ÉNONCÉ DU PROBLÈME >> Extrayez telles quelles les lignes des enregistrements comprises entre celle qui contient "At what coordinates" et celle qui contient "Action: pos(464,40)", ces deux lignes incluses, sans reprendre les images dans votre réponse.

DONNÉES FOURNIES >>
^^^^

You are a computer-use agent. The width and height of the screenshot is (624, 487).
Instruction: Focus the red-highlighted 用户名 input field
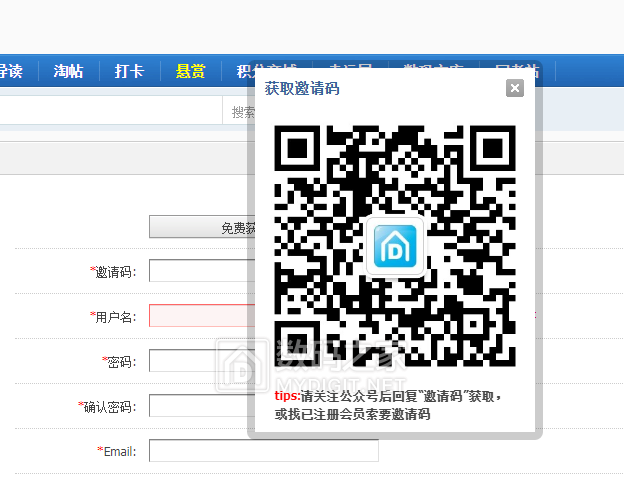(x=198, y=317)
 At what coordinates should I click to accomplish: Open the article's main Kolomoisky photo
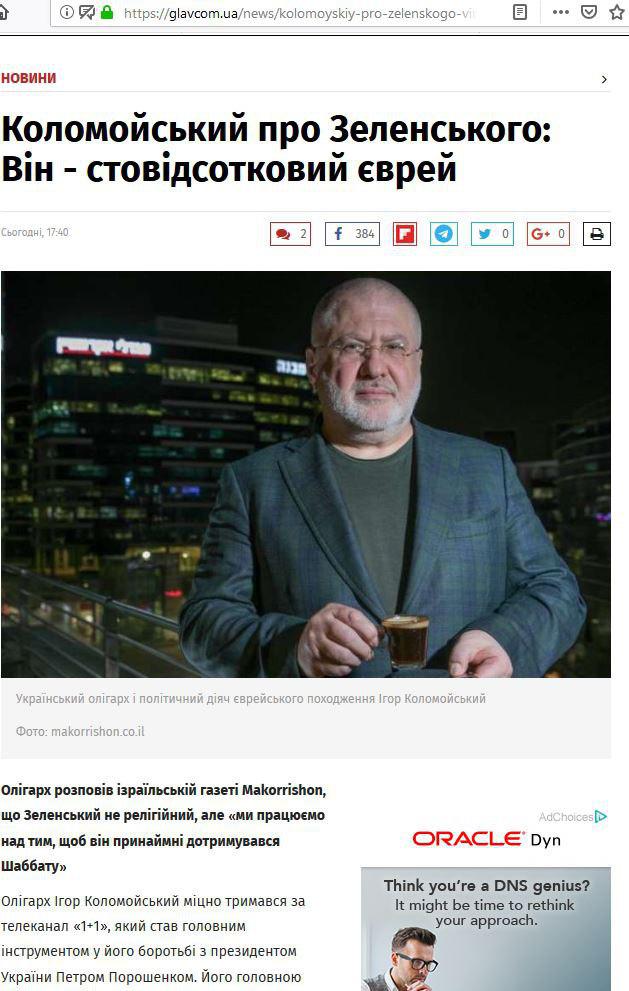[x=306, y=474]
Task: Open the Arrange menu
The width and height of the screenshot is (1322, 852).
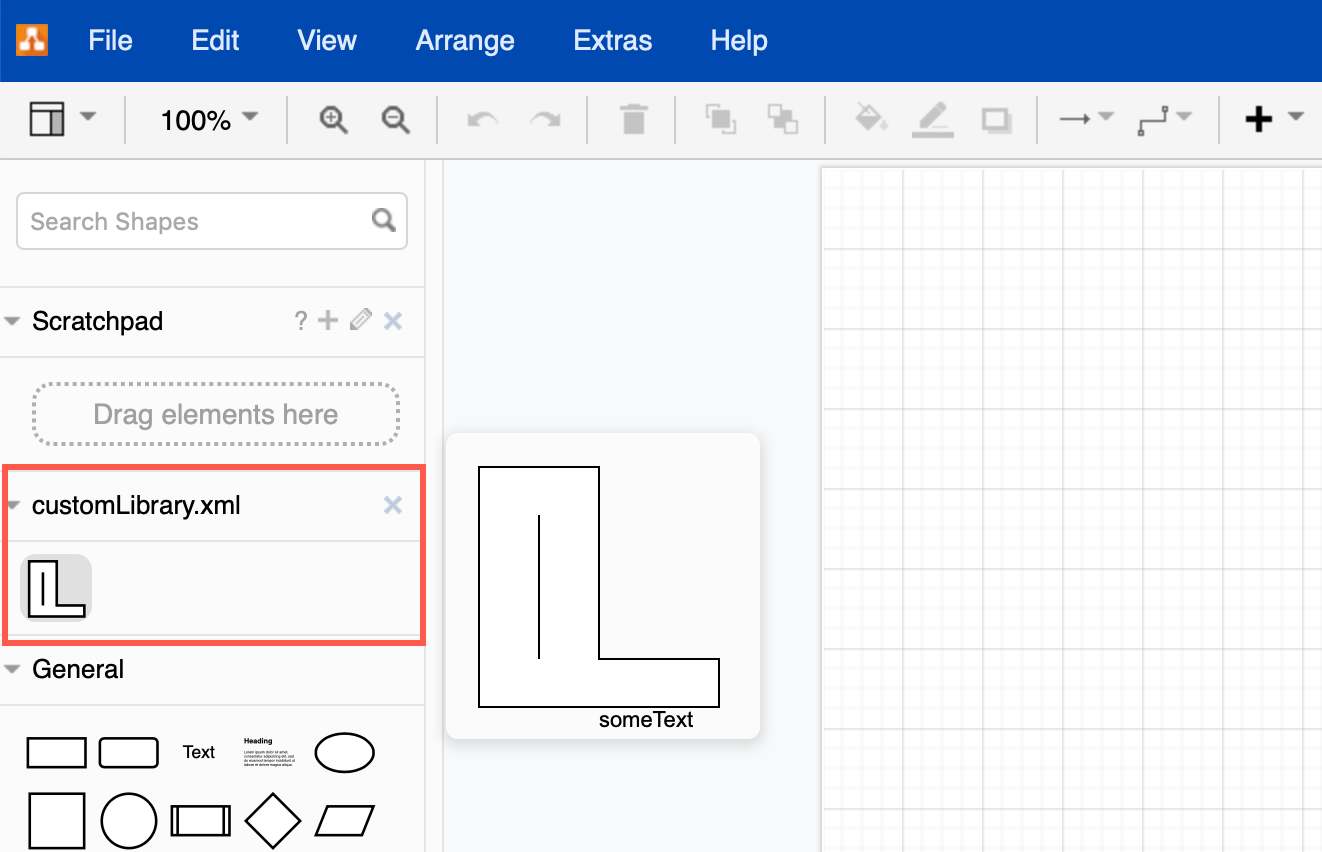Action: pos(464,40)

^^^^

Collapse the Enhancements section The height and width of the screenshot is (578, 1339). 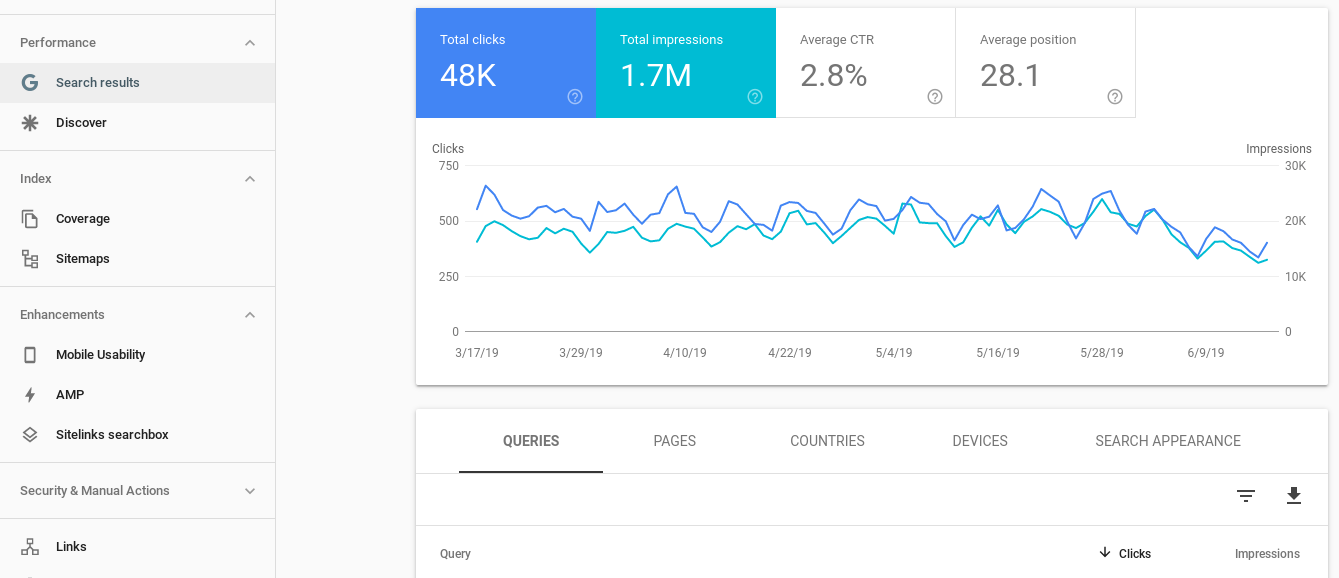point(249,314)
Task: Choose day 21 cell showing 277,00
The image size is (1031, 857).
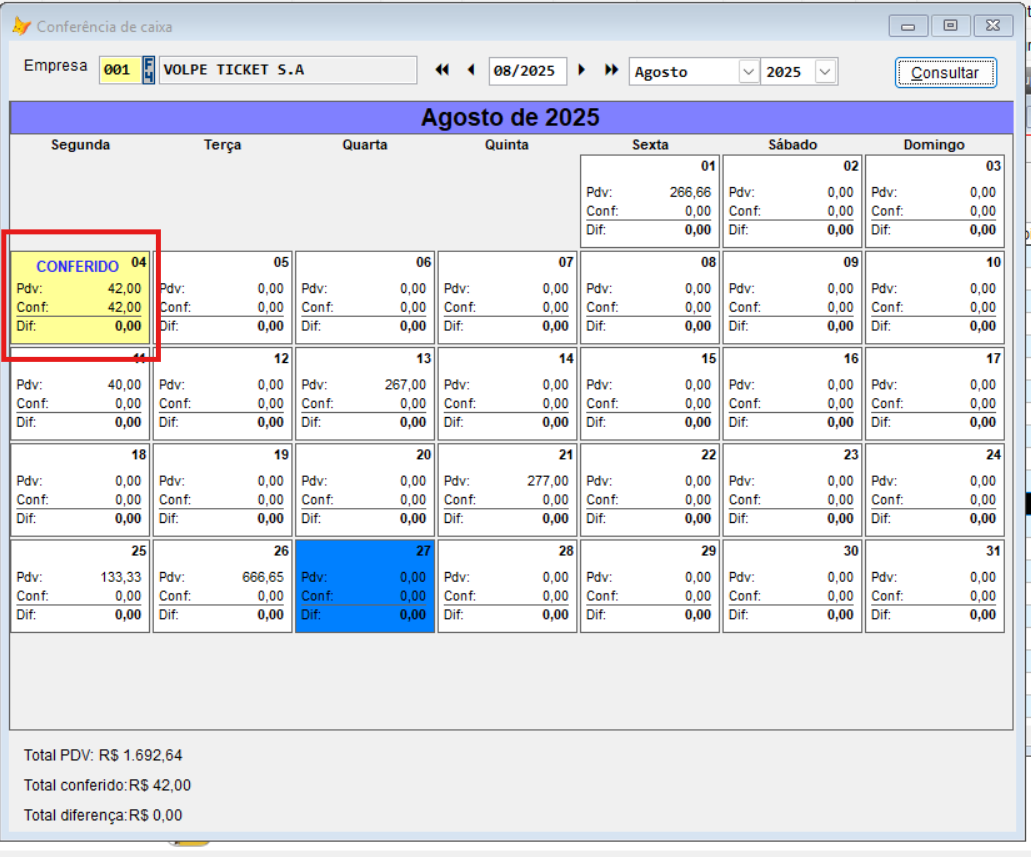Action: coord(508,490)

^^^^

RÉSULTAT FINAL >>
 At what coordinates should I click to accomplish: Open the article's main Kolomoisky photo
[x=306, y=474]
Task: Open the Arrange menu
The width and height of the screenshot is (1322, 852).
Action: pos(464,40)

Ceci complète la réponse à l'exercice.